You would need to set EnableQueryResultsDownload Flag to 0 (zero) which will disable cloud fetch.

cchalc · ‎06-23-2022

So why is ColumnarToRow required?

pichlerpa · ‎10-26-2022

Hi everyone, check out my latest blog post to verify whether or not cloudfetch is actually used, maybe you also find some other optimizations there:

https://medium.com/creative-data/boosting-databricks-odbc-driver-be2cf08a7a4a?sk=bd814e0c3d6a9b32beb...

pulkitm · ‎02-27-2023

Guys, is there any way to switch off CloudFetch and fall back to ArrowResultSet by default irrespective of size? using the latest version of Spark Simba ODBC driver?

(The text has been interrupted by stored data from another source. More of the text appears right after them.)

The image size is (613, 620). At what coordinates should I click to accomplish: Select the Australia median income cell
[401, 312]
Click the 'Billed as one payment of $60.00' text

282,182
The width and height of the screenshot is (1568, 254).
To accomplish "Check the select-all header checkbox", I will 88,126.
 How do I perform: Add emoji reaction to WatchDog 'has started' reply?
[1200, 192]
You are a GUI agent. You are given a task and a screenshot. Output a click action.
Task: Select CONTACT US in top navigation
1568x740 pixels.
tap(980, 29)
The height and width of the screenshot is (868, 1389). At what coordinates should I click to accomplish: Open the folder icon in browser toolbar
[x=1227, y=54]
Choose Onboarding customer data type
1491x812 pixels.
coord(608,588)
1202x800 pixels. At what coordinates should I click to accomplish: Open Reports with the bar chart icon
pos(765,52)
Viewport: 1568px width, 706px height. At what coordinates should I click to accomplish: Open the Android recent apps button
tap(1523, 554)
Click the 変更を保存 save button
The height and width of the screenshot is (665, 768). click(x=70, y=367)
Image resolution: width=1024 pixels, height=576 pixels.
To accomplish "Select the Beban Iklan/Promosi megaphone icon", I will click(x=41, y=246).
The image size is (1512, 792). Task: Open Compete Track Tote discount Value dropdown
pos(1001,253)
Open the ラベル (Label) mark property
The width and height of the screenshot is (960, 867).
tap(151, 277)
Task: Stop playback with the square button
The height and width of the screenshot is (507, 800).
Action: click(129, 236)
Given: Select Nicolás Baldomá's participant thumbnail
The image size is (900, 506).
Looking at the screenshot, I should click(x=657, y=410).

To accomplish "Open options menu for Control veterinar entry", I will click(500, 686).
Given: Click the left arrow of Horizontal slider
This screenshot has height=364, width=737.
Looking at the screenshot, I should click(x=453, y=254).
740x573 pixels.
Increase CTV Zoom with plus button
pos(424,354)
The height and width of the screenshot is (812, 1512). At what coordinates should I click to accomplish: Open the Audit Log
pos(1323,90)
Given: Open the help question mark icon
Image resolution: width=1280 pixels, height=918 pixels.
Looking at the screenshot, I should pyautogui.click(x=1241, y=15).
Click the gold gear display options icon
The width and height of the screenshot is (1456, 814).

datadrivenangel · ‎01-23-2025

I'm troubleshooting slow speeds (~6Mbps) from Azure Databricks to the PowerBI Service (Fabric) via dataflows.

Drivers are up to date. ✅ PowerBI is using Microsoft's Spark ODBC driver Version 2.7.6.1014, confirmed via log4j.
HybridCloudStoreResultHandler is being used. ✅ Confirmed via log4j.
MapPartitionInternals is NOT using CloudStoreCollector. ⚠️ The Spark DAG ends with mapPartitionsInternal at HybridResultCollector.scala.

Does this mean that CloudFetch is not enabled here?

In the neo4j logs I also see CloudStoreBasedResultHandler receiving and responding to getNextCloudStoreBasedSet which I interpret as cloudFetch being enabled?